I am feeling a bit agitated when I read the Advocate Premier Profile. I feel that I have to fit into a specific mold that is not meant for me.
At the same time, I feel uneasy having to disrupt my comfort zone and join the masses again. I like being in isolation.
So the less time I am in contact with Pal the better. I want to be left alone.
The report keeps pointing out that I want to do something for humanity. As if I care about them. The truth is I don't care about humanity. I just want to make some money and pursue my personal goals.
At the end of the day, I am who I am. I am private, I enjoy exploring ideas, I don't like people and I am an assassin. I get the job done and I am back in the comfort of my privacy.

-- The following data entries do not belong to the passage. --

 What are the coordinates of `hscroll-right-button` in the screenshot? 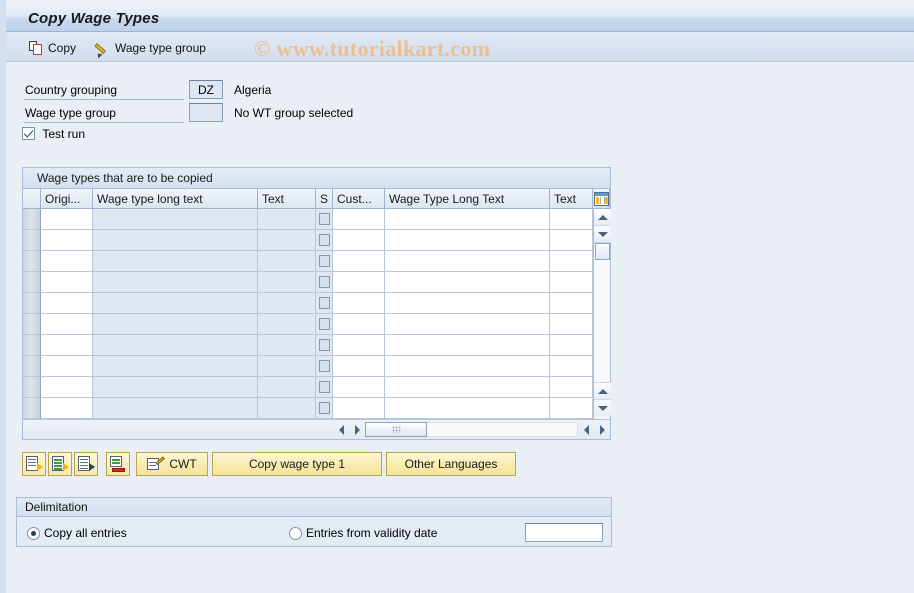 It's located at (357, 430).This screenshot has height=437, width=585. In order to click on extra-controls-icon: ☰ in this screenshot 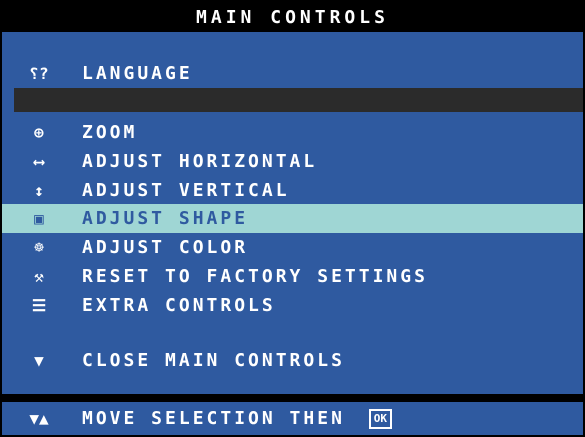, I will do `click(39, 306)`.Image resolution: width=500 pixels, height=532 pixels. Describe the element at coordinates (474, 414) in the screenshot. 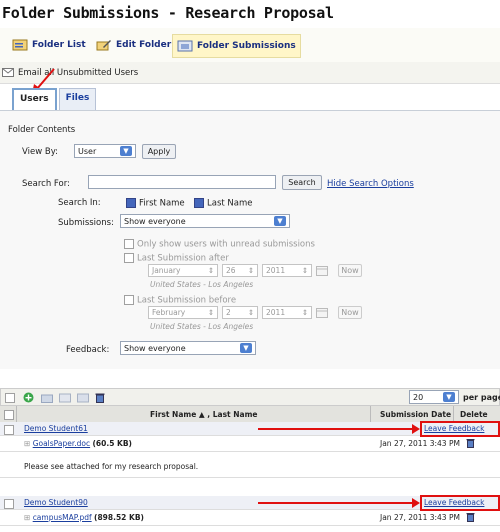

I see `column-delete: Delete` at that location.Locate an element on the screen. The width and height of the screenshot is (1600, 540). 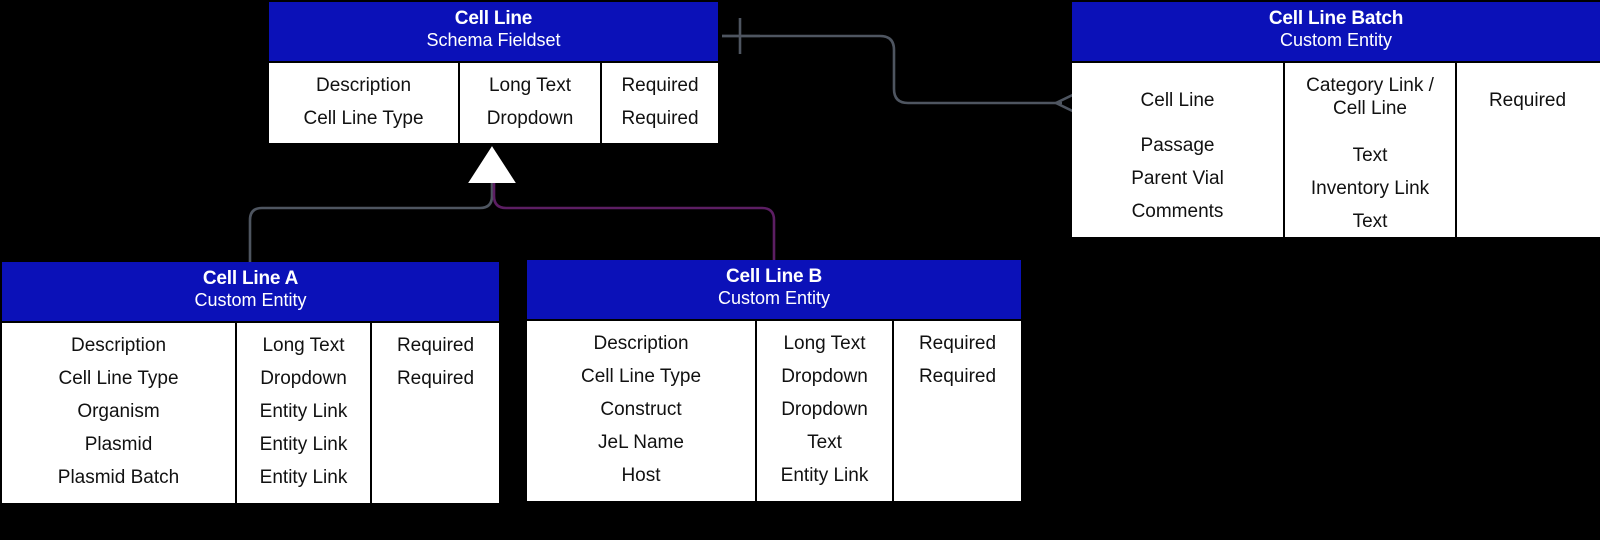
field-name-column: Cell Line Passage Parent Vial Comments is located at coordinates (1178, 150).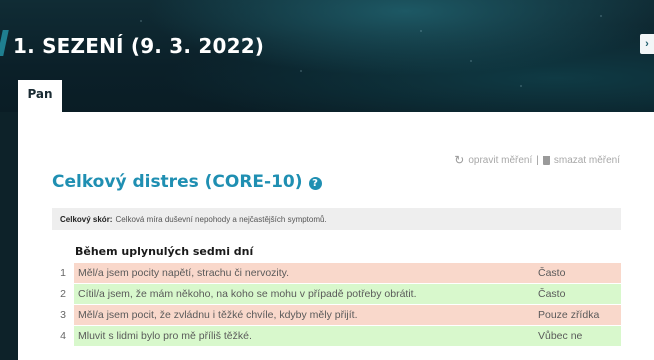  I want to click on trash-icon, so click(546, 160).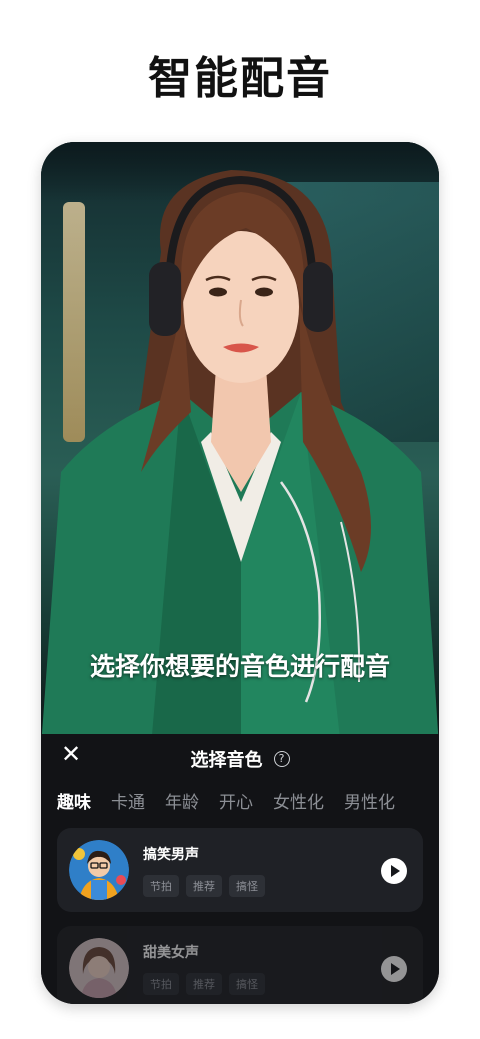 The height and width of the screenshot is (1039, 480). I want to click on voice-name: 甜美女声, so click(171, 953).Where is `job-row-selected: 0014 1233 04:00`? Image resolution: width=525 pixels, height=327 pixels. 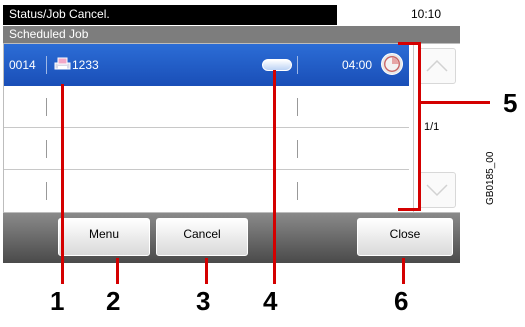
job-row-selected: 0014 1233 04:00 is located at coordinates (206, 65).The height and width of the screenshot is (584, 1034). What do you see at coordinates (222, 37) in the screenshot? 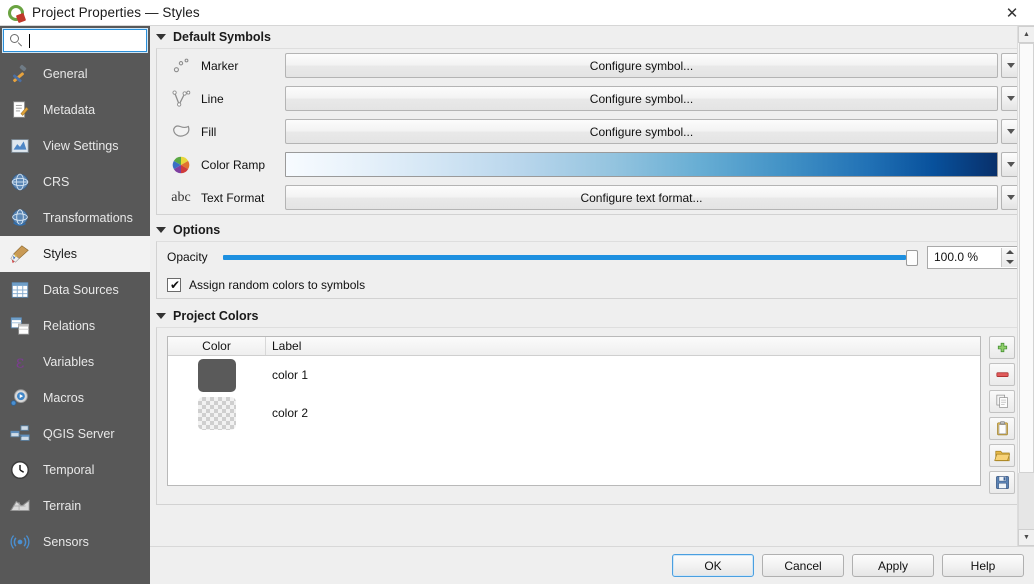
I see `default-symbols-title: Default Symbols` at bounding box center [222, 37].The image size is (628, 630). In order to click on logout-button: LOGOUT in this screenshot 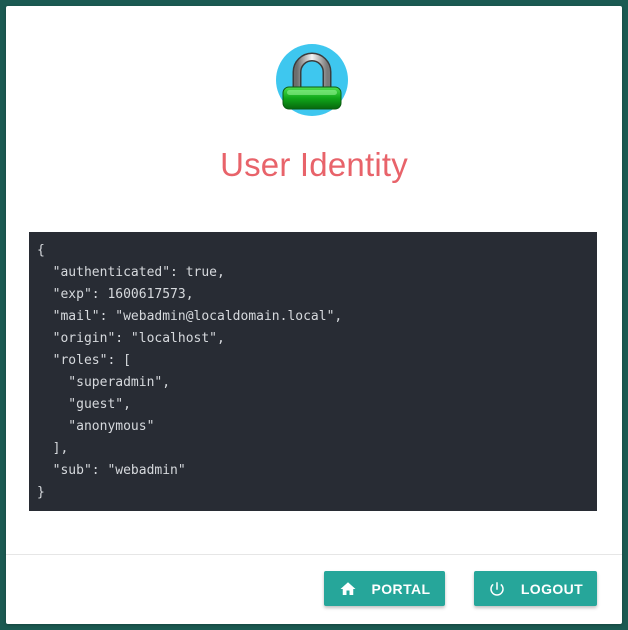, I will do `click(536, 588)`. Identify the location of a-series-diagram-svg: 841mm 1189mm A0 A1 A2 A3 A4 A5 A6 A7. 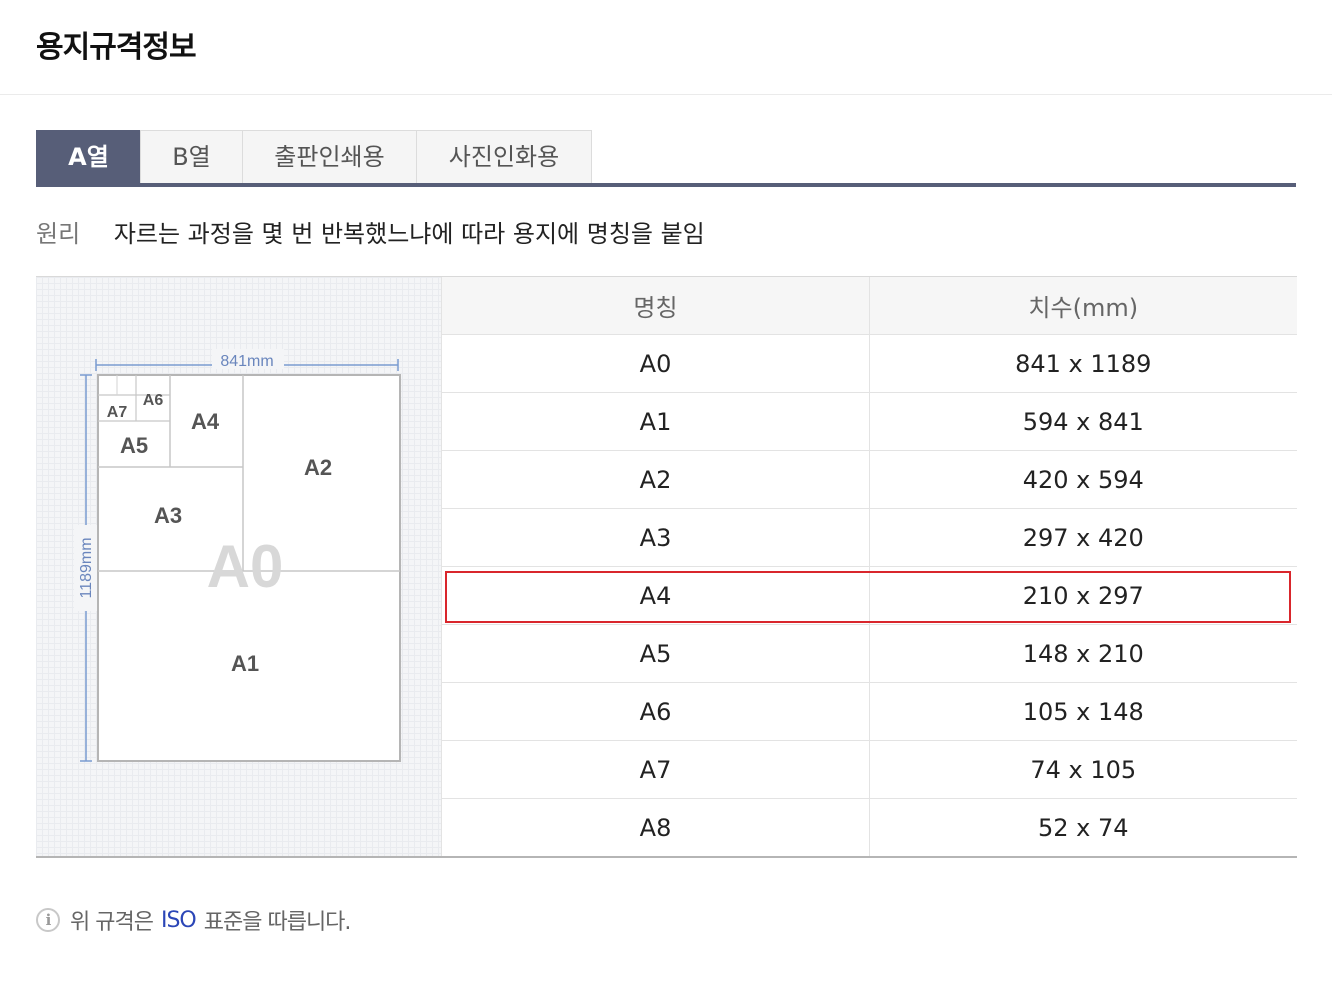
(238, 556).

I realize that this downcycle that I am experiencing is due to the report. I am really uncomfortable when the report suggested that I am altruistic. I am not. I am a very selfish person. I am more interested in pursuing my personal interest. If it so happens that humanity benefits from it, well and good. I am not here to save the world. In my definition, I am a lone warrior.
I champion my own cause. My immediate goal is to become a subject matter expert. That's why I chose to specialize in Mental Health and Positive Psychology. Not for me to change the world but for me to be accepted as who I am by the masses. I am a man who is fighting for a cause but the cause is for me to make my presence in the world. Not for me to help the world but for the world to help me!
There you have it, Sarah. I came up with my own personality traits. Only now I feel better. Altruistic my ass. No wonder I feel miserable. I was forced to fit into a mold that I don't belong to.